Prima di tutto l’ambientazione, che si sposta da Friburgo a Berlino, con tanto di cornice storico-politica ad effetto (per la verità piuttosto appiccicata). Rispetto al film di Argento, il remake di Guadagnino mette subito le cose in chiaro, svelando la natura del collegio docente della scuola di danza e lavorando più sulla creazione dell’atmosfera che non sulla suspense. Infine, il regista di Io sono l’amore amplia il numero dei personaggi e la durata, suddivide la narrazione in 6 capitoli più un epilogo e si concentra sulle tematiche che hanno contraddistinto il suo modo di fare cinema.
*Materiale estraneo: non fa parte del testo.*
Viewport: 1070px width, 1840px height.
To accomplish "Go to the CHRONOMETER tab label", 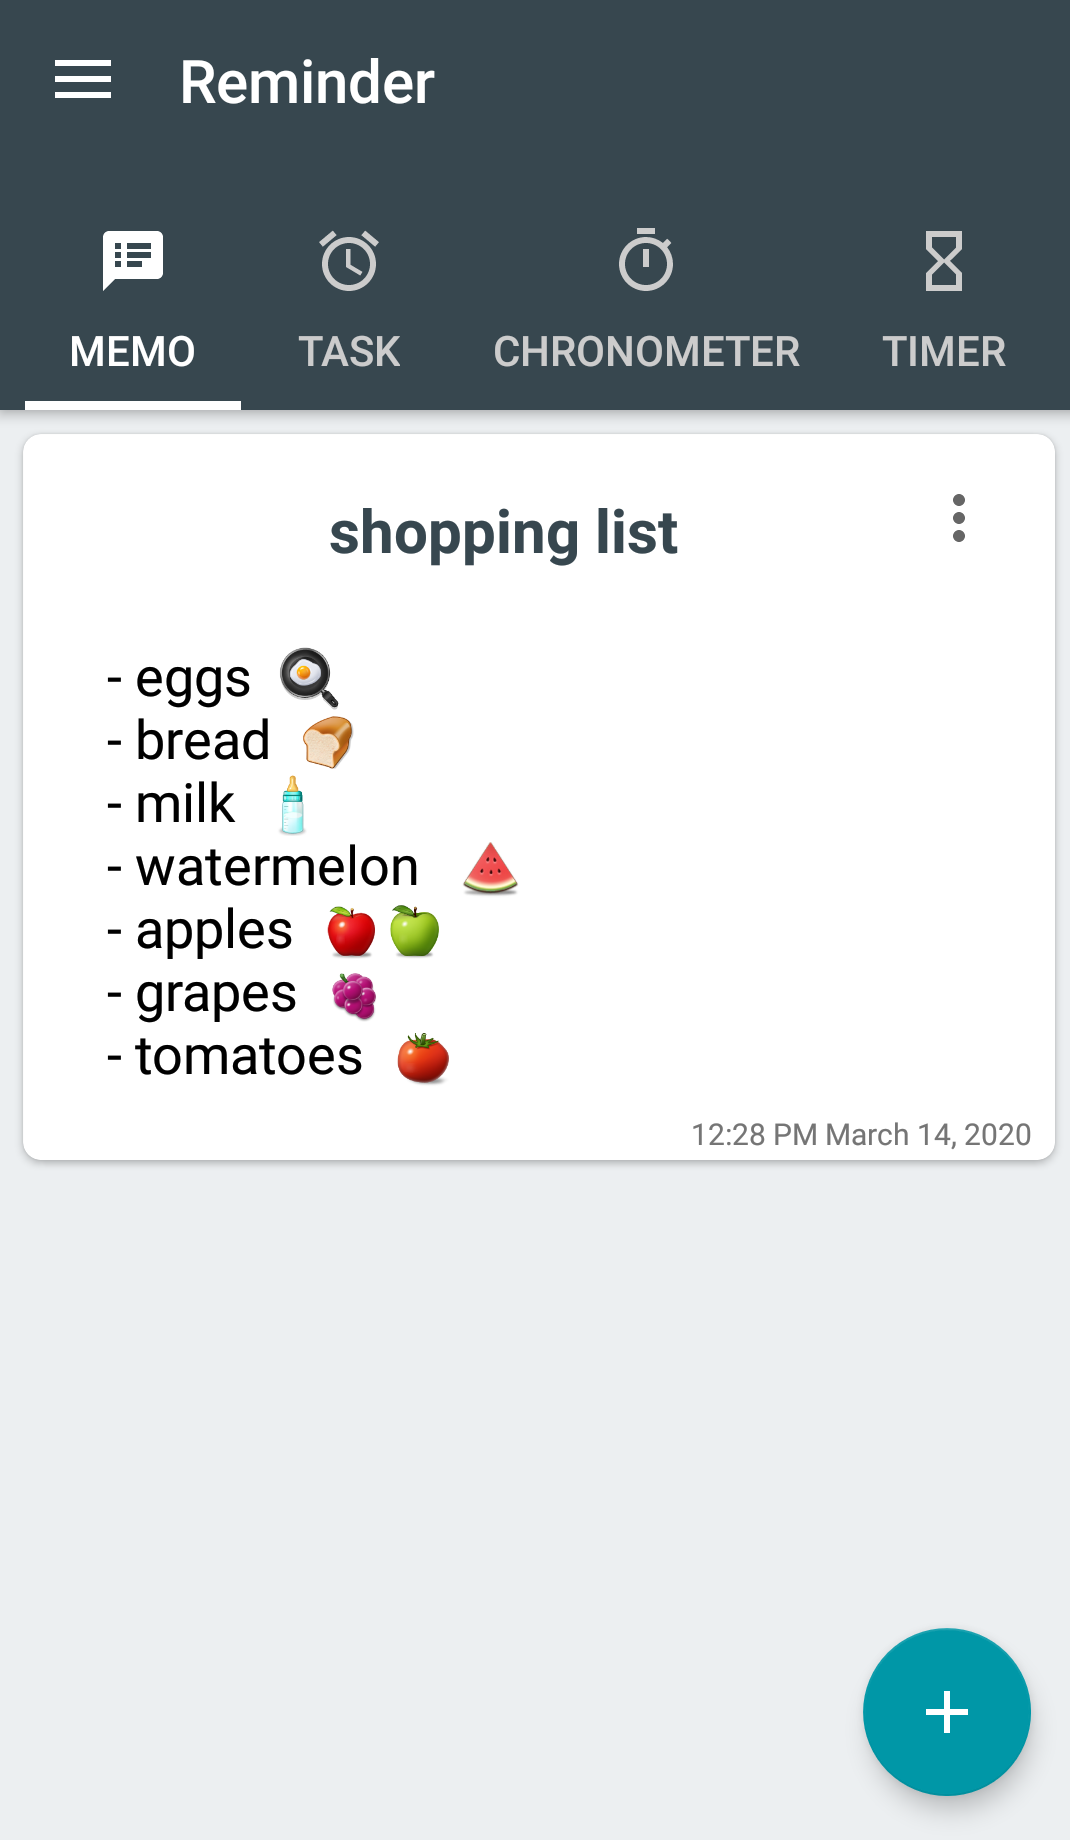I will click(x=647, y=352).
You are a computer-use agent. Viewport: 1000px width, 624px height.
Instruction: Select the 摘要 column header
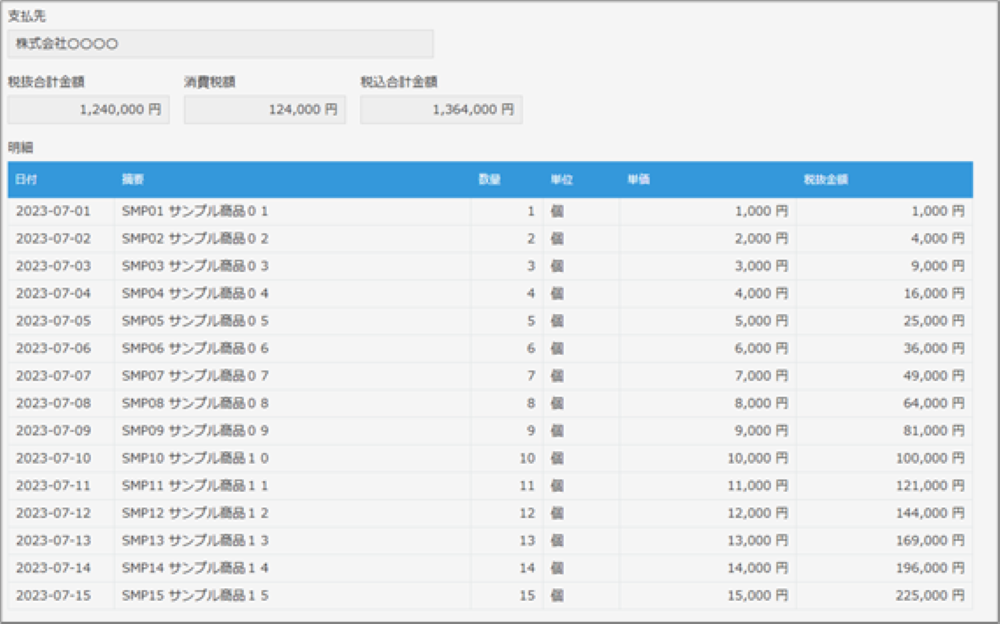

Tutto positivo, sulla carta. Qualcuno vi dirà che il suo non vuole essere un horror (e allora perché intitolarlo Suspiria?); qualcuno apprezzerà le numerose sequenze visionarie, che però non hanno mai il coraggio di sbattere in faccia allo spettatore la vera violenza (non solo dell’originale ma del genere tout court); qualcuno ne apprezzerà il gusto cinefilo, con rimandi a Fassbinder e ad altri grandi autori. Spogliato di questi vezzi, Suspiria è semplicemente un film pretenzioso, sgangherato e irritante.
Le lunghe sequenze di danza, la presentazione dei personaggi e la sostanziale vacuità della prima ora sono un tratto distintivo di un regista che utilizza il cinema per mostrarsi (e non per mostrare). Più che in passato, talvolta riesce, almeno a livello stilistico, a creare momenti di qualità, ma sono irrilevanti all’interno di un caleidoscopio di immagini disconnesse, visioni vagamente trash e una generale confusione tra psicoanalisi, magia ed esoterismo.
Sicuramente il nuovo Suspiria è un film che pone al centro il ruolo della donna e che parla più di amore che di morte. Ma, in generale, prevale la sensazione della non necessità di questa operazione che, anche post visione, appare più di marketing che di reale omaggio. Recuperatevi il cult di Dario Argento.